In fact, JWST uses infrared light for another good reason: It is difficult to observe distant celestial bodies without obstacles due to the debris gas and dust of old stars. They scatter visible light more easily than infrared wavelengths. Essentially, infrared sensors can see through these clouds better than visible light telescopes.

Since JWST is observed in the infrared spectrum, scientists need everything around the telescope to be as dark as possible. This means that the telescope itself needs to be very cold to avoid emitting its own infrared radiation. This is one of the reasons it has sun visors. It will block the sunlight from the main instruments and keep them cold.It also helps to block excess light so that the telescope can Receive relatively dim light from exoplanets When they orbit a brighter host star. (Otherwise, it’s like someone shinning your face with a flashlight trying to see something in the dark.)

How does JWST look back on the past?

Light is a wave that travels very, very fast. In just one second, light can circle the earth seven more times.

When observing celestial bodies, we must consider the time it takes for light to travel from the celestial body to our telescope or eye. For example, light from the nearby Alpha Centauri system takes 4.37 years to reach the earth. So if you see it in the sky, you are actually looking at the past 4.37 years.

(Actually, everything you see is the past. You see the moon about 1.3 seconds in the past. When the closest to the earth, Mars is in the past 3 minutes.)

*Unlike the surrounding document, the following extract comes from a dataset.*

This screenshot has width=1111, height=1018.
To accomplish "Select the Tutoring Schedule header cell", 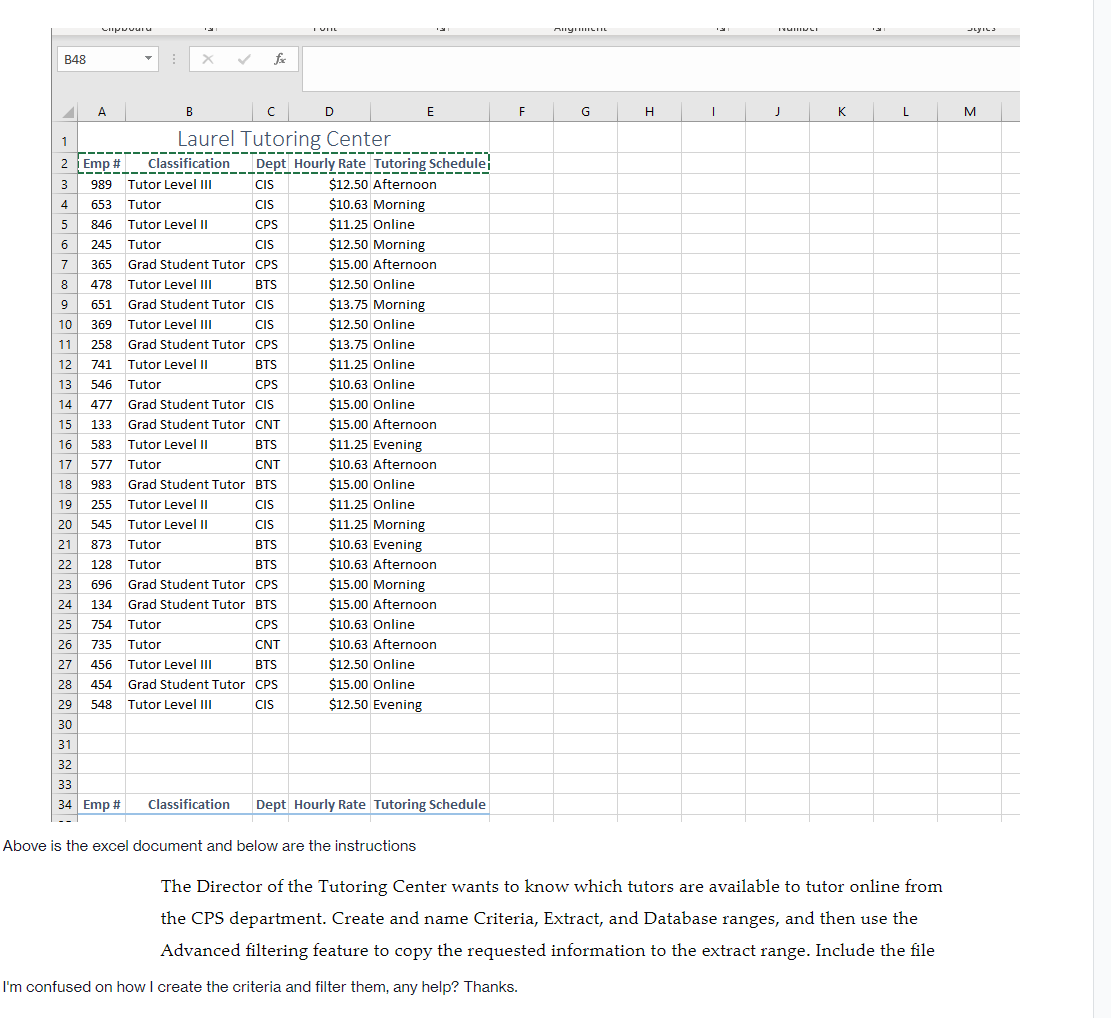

The idea is to allow JWST to see more than 13 billion years in the past until the point of evolution of the universe when the first stars formed. If you think about it, that’s great.

What is a Lagrangian point?

Hubble Space Telescope in Low earth orbit, Which is good, because astronauts can provide services when needed. But JWST will be farther away, at the L2 Lagrangian point. But what exactly is Lagrange point?

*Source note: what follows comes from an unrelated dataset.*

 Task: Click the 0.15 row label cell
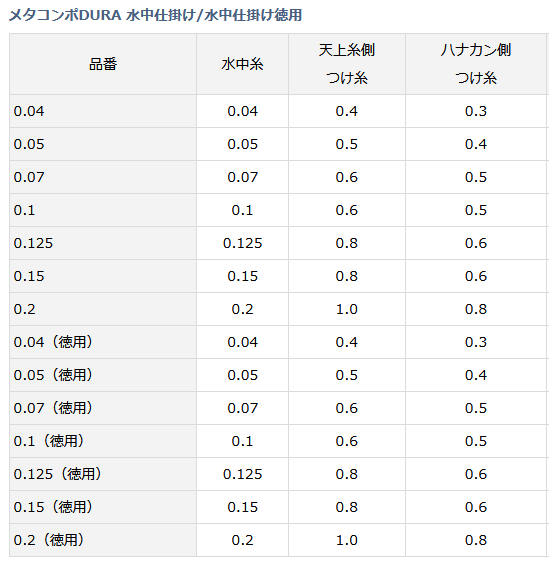tap(103, 276)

Let us consider Hubble orbiting the earth. For any object that moves on a circle, there needs to be a centripetal force, or a force that pulls it toward the center of the circle. If you swing the ball on the rope around your head, the force that pulls the ball toward the center is the tension of the rope. For Hubble, this centripetal force is the gravitational force generated by its interaction with the earth.

As the object moves away from the earth, the strength of this gravitational force will weaken. Therefore, if the telescope moves into a higher orbit (larger circle radius), the centripetal force will decrease. In order to stay on a circular orbit, Hubble must take longer to get into orbit. (We would say that its angular velocity is lower.)